Tutorial

How to Scrape Websites with Puppeteer: A 2025 Beginner’s Guide

May 19, 2025 Mike

Scrape websites with Puppeteer efficiently using modern techniques that are perfect for developers, SEO professionals, and data analysts. Puppeteer, a Node.js library developed by Google, has become one of the go-to solutions for browser automation and web scraping in recent years. Whether you are scraping data for competitive analysis, price monitoring, or SEO audits, learning how to scrape with Puppeteer can significantly enhance your workflow. In this guide, we will walk you through what Puppeteer is, how to set it up, practical use cases, and smart strategies to get clean, structured data from complex websites.

What is Puppeteer and Why Use It to Scrape Website Content?

Puppeteer is a Node.js library maintained by the Chrome DevTools team. It allows you to control a headless (or full) instance of Chromium, which makes it ideal for rendering JavaScript-heavy sites that traditional scrapers struggle with. This capability to handle modern web technologies makes it one of the most reliable tools when learning how to scrape websites with Puppeteer.

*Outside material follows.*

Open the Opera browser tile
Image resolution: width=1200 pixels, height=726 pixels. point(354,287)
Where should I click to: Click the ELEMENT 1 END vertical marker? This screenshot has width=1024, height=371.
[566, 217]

Unlike basic HTML parsers, Puppeteer can interact with every part of a website just like a user. It can click buttons, fill forms, take screenshots, and wait for elements to load, offering far more flexibility when you scrape with Puppeteer compared to other tools.

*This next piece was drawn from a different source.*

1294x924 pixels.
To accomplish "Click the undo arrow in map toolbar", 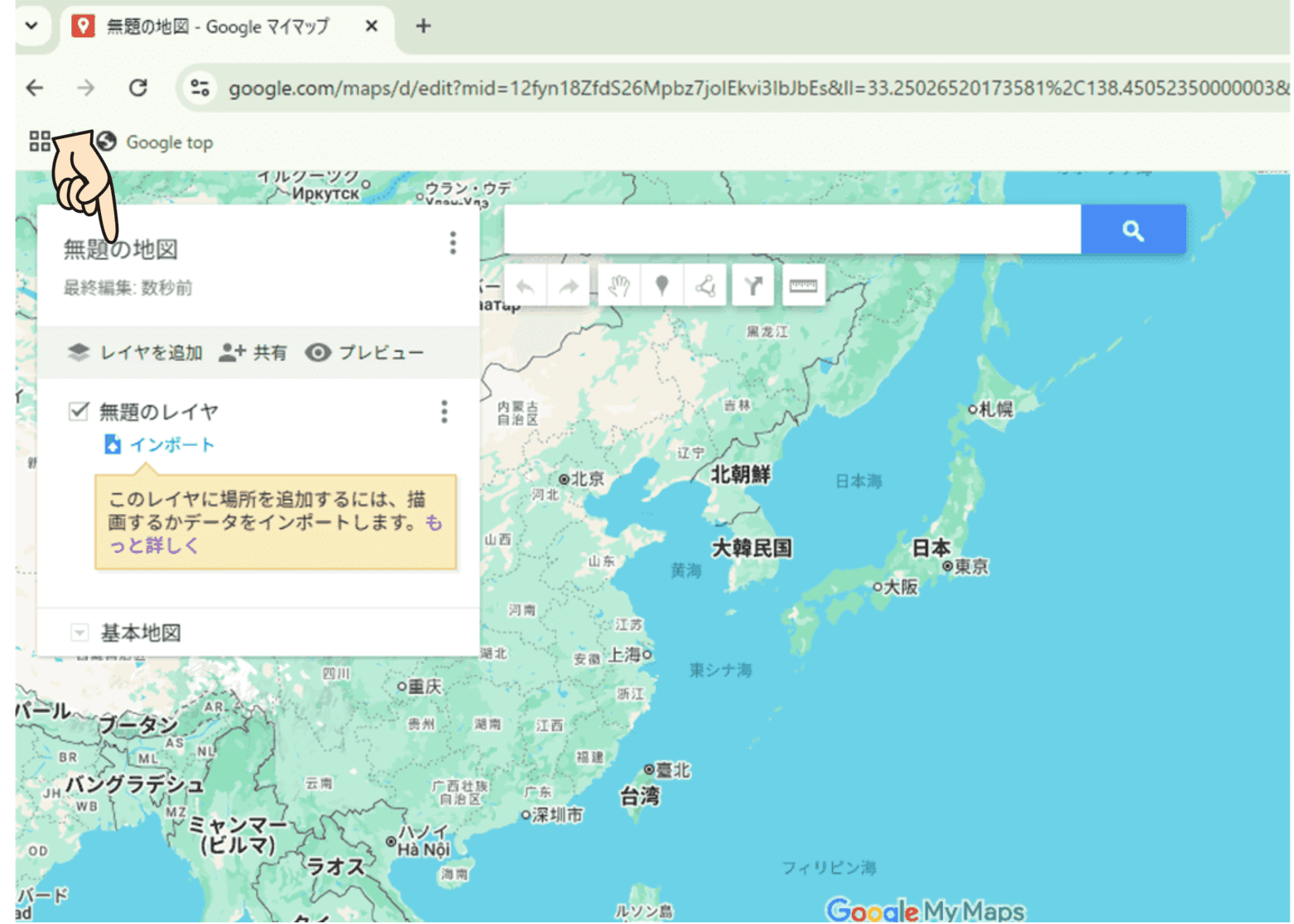I will (x=525, y=286).
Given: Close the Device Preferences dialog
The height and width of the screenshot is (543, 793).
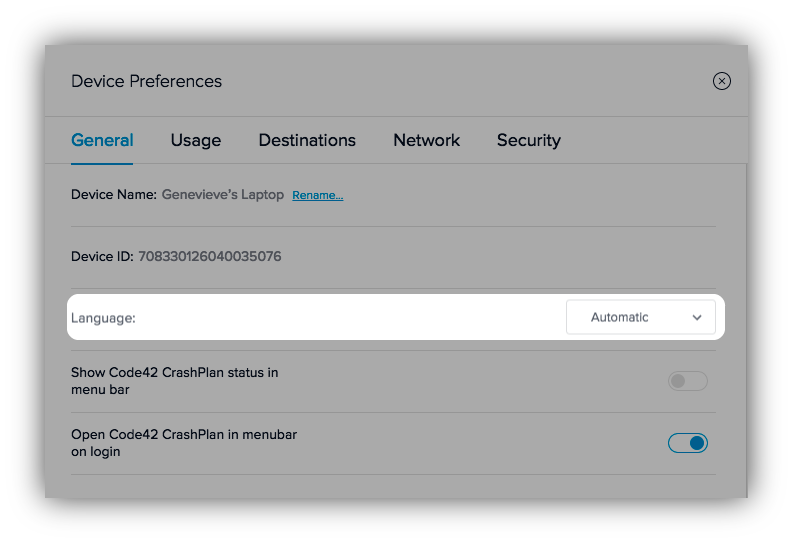Looking at the screenshot, I should (721, 81).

Installation and Setup Web Scraping with Puppeteer

Prerequisites

Node.js (comes with npm)
A code editor (e.g., VS Code)

Steps to Install Puppeteer

Install Node.js: Download Node.js from its official website.
Initialize a Project:

npm init -y

This command generates a package.json file to manage project dependencies.

Install Puppeteer:

npm install puppeteer

Puppeteer downloads a compatible Chromium version by default, ensuring seamless integration.

Getting Started with Puppeteer

Puppeteer uses asynchronous calls, all our examples use `async-await` syntax. To ensure smooth operations, and if you want to integrate ProxyTee proxies, please check out the simple API from ProxyTee.

Simple Example of Using Puppeteer

Create a `example1.js` file and add the code below:

const puppeteer = require('puppeteer');

(async () => {
  // Add code here
})();

The `require` keyword makes the Puppeteer library accessible, and a placeholder for asynchronous functions is created.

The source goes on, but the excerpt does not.